Mais tarde, quando alcancei a adolescência, lembro-me, ao contrário, de querer chegar logo aos dezoito, idade que me parecia absolutamente longínqua e cuja aura de liberdade era tão sedutora, que nem mesmo as inseparáveis responsabilidades inerentes à maioridade me amedrontavam. Claro, eu tinha, àquela altura, pouca ou nenhuma noção de quais responsabilidades viria a assumir. Tenho certeza de que, se alguma noção eu tivesse, minha pressa teria desaparecido por completo, e os sonhos nos quais eu voltava à Terra do Nunca teriam sido muito mais recorrentes.

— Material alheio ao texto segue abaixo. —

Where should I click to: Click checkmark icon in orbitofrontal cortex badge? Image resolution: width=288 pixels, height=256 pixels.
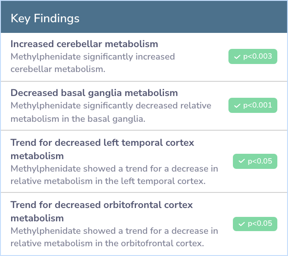point(241,224)
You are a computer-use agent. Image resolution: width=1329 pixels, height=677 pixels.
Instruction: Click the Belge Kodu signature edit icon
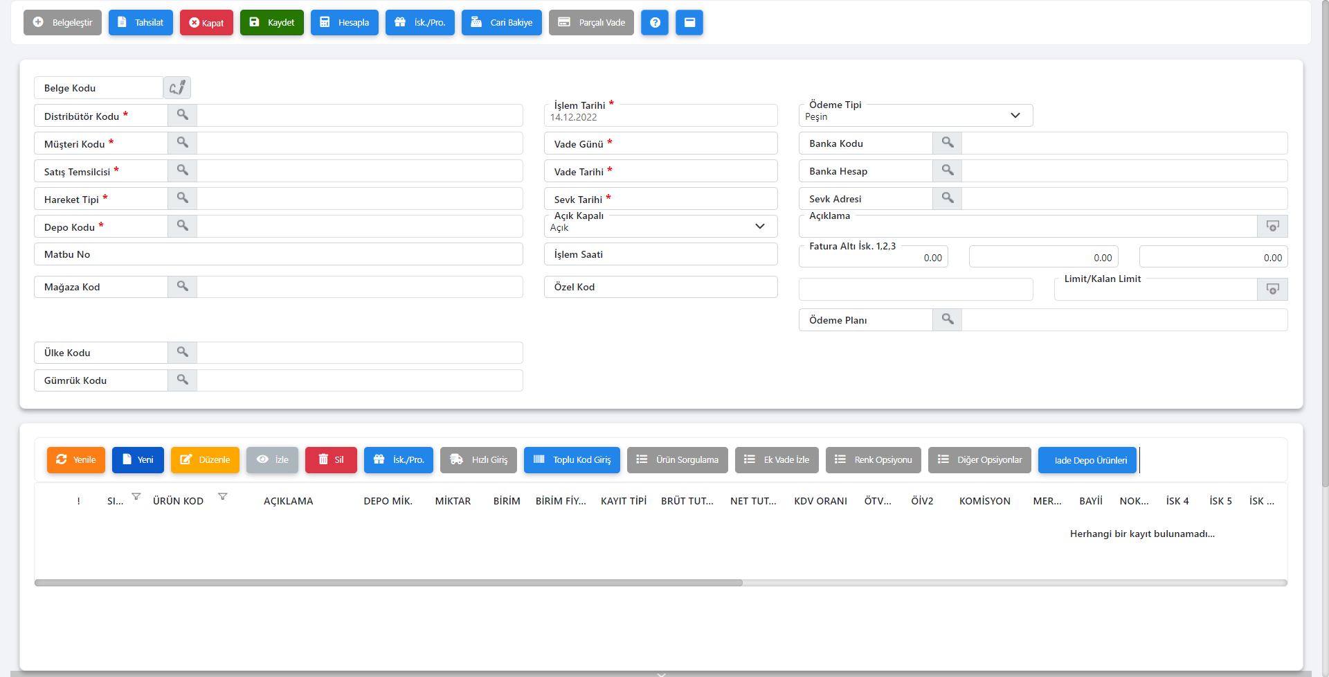click(177, 88)
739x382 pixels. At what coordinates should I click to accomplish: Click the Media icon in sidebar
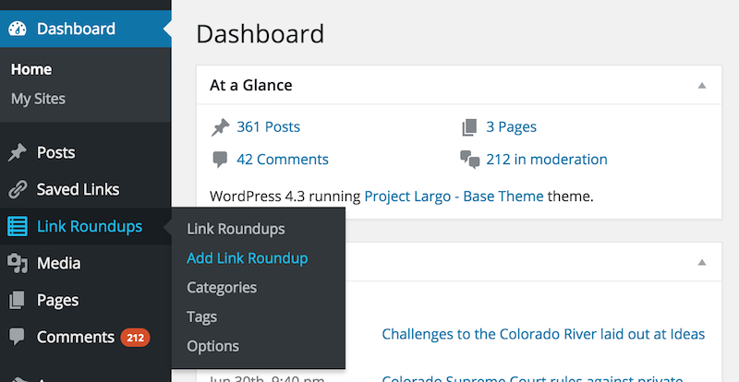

Mesmo não idealizando meu futuro, sempre tive, naturalmente, diversas referências sobre as quais acabei moldando as minhas quase inconscientes expectativas para meus anos, diria eu, mais maduros: meu padrinho, meus primos mais velhos e, principalmente, meu pai. Curioso lembrar que meu pai, embora fosse e ainda seja o modelo de ser humano que sempre almejei me tornar, acabou comemorando os seus cinquenta anos de uma forma absolutamente emblemática, mas que jamais pretendi replicar. Sua comemoração (e minha, evidentemente) foi ter sobrevivido ao seu primeiro infarto, ocorrido alguns meses antes do seu aniversário. A partir daquela idade, portanto, passei a vê-lo, pela primeira vez, como alguém que poderia ir embora a qualquer instante. Percebi que meu herói imbatível podia ser ferido. E entendi que seu coração, mesmo sendo o maior que já conheci, não era capaz de conter todo o amor que guardava. Aos cinquenta, o coração do meu pai estava irremediavelmente aberto. Talvez por isso, foi também a partir dos cinquenta que ele passou a tocar, de maneira ainda mais contundente e definitiva, a vida e a alma de quem dele se aproximasse. E essa é uma capacidade que sei que não possuo hoje, e que talvez jamais venha a adquirir, pelo menos não com a doçura que marcava sua voz, seu sorriso e seu olhar.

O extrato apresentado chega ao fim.